### [PASSAGE CITÉ]
Il aime les bêtes. Et il le démontre à tous points de vue. Max Josserand est négociant en bestiaux, et éleveur. Son activité est florissante, mais cela ne l'empêche pas de consacrer du temps à ses collègues en grandes difficultés. Portrait d'un paysan modeste au grand coeur, dans l'émission "Vous êtes formidables", sur France 3
« Si je m’étais contenté d'acheter et revendre un animal, juste pour prendre un petit bénéfice pour faire tourner mon entreprise, j’aurais loupé ma carrière ! » résume immédiatement Max Josserand, surnommé « l’ange gardien des paysans de l’Isère »…
Max Josserand est négociant en bestiaux. « A la base, notre métier consiste à acheter un animal chez un agriculteur, pour ensuite le remettre dans le circuit commercial. C’est-à-dire vers plusieurs destinations : dans un nouvel élevage, à l’exportation ou en abattoir. Nous sommes un intermédiaire » résume Max.
Mais pour lui, cette profession va bien au-delà. « Derrière tout cela, nous avons des hommes, des femmes, des fermes… Il faut vivre en osmose avec les exploitations. Il ne faut jamais faire abstraction de l’humain, et, en même temps, penser aux conséquences sur l’animal, quoi. » Tout est dit.
On voit l’attitude d’un animal. On sait si il va être sympathique ou non
Pour devenir un bon négociant, rien ne vaut l’expérience. Max Josserand affirme même qu’il peut lire les pensées des animaux dans leur regard « Tout à fait. On voit l’attitude d’un animal. On sait si il va être sympathique ou non », précise-t-il. Certes, les techniques modernes permettent de prévoir l’avenir d’un animal. Notamment en production laitière, en se basant sur des calculs liés aux ascendants des individus. Mais tout de même… Max continue, aussi, de s’appuyer sur son vécu. « Personnellement, concernant la production de viande, voir un animal à la naissance me permet de dire à peu près, sauf incident de parcours, et vers quelle destination il peut se tourner. Quelle carrière il fera ! »
Il est comme ça, Max. Il évoque ces bestiaux en termes de… carrière. « On va pouvoir en faire soit un reproducteur, soit une mère allaitante, ou bien un animal pour la viande s’il n’a pas les aptitudes à devenir une bonne mère. Tout un ensemble de choses qui va déterminer son destin », assume-t-il.

### [EXTRAIT DES DONNÉES]
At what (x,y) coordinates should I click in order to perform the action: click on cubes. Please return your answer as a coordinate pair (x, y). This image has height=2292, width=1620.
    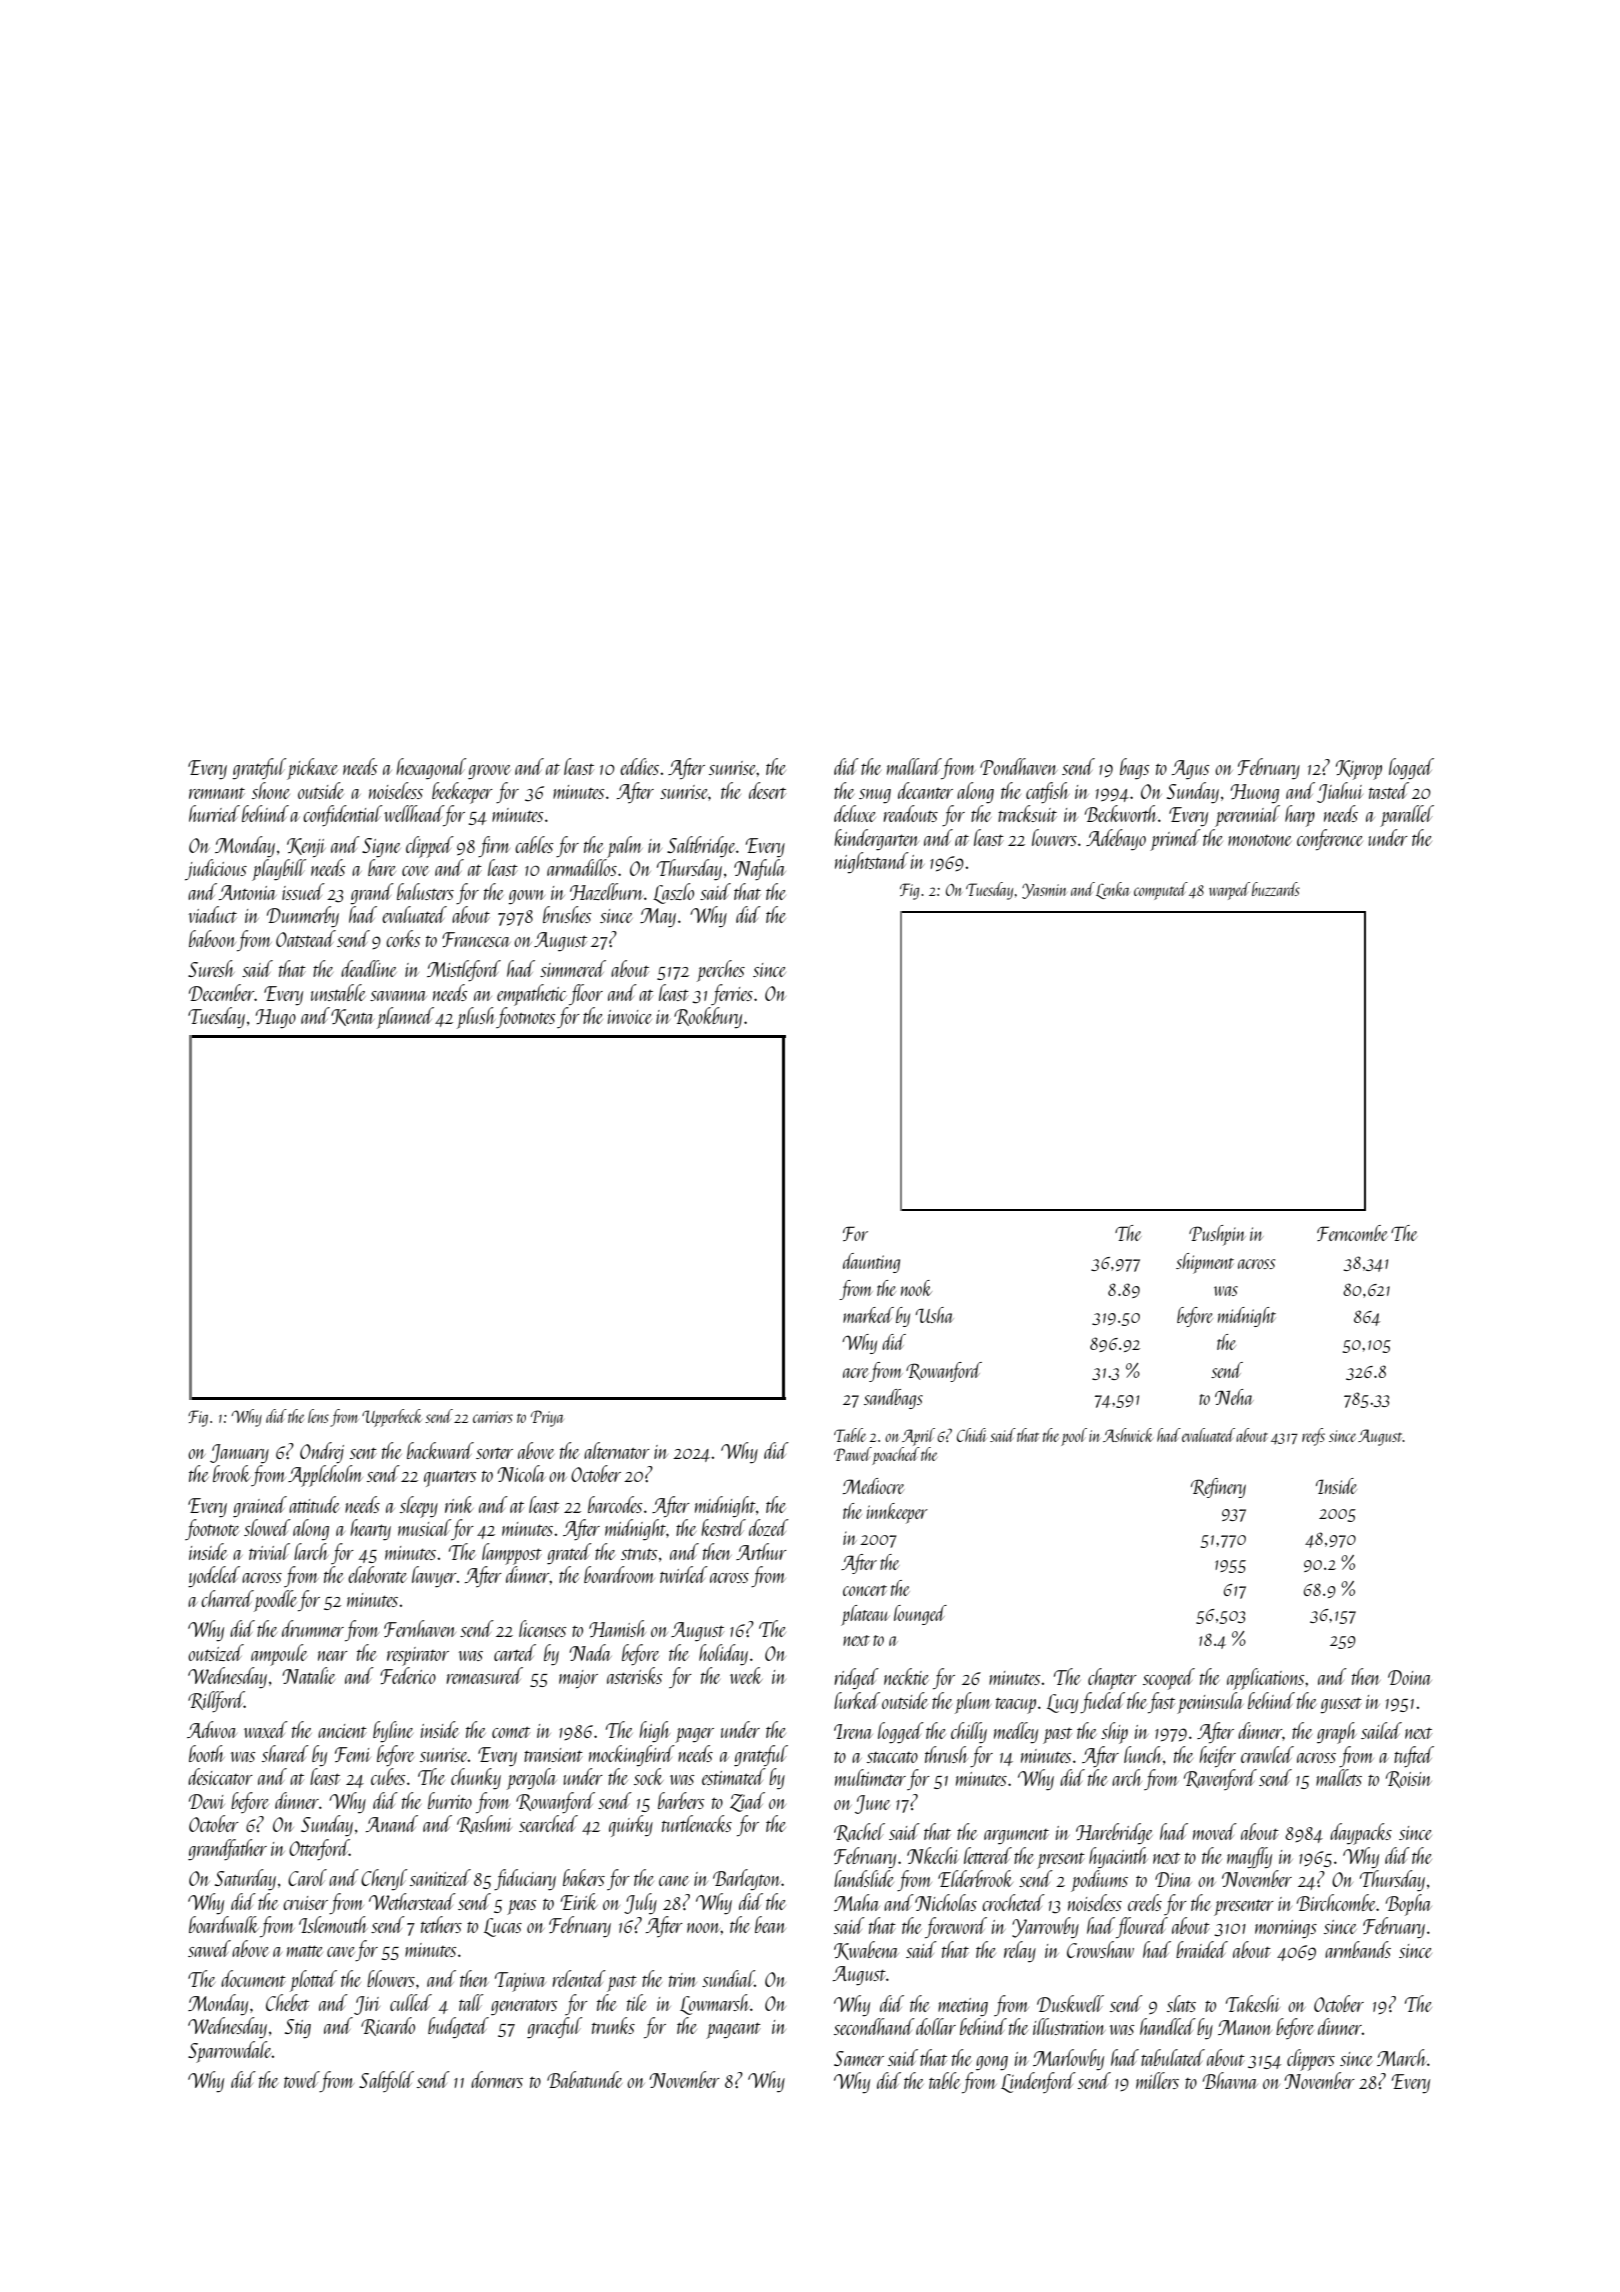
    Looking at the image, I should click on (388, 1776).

### [CONSIGNE]
Dans le portrait de Max Josserand, réécrivez sous forme de liste le paragraphe qui commence par « Pour devenir un bon négociant ». Conservez ses faits principaux.

### [RÉPONSE]
- Pour devenir un bon négociant, rien ne vaut l'expérience.
- Max Josserand affirme pouvoir lire les pensées des animaux dans leur regard. Il voit leur attitude et sait s'ils seront sympathiques ou non.
- Les techniques modernes permettent de prévoir l'avenir d'un animal, notamment en production laitière, grâce à des calculs liés à ses ascendants.
- Max continue pourtant de s'appuyer aussi sur son vécu.
- Pour la production de viande, voir un animal à la naissance lui permet de dire à peu près, sauf incident, vers quelle destination il peut se tourner et quelle carrière il fera.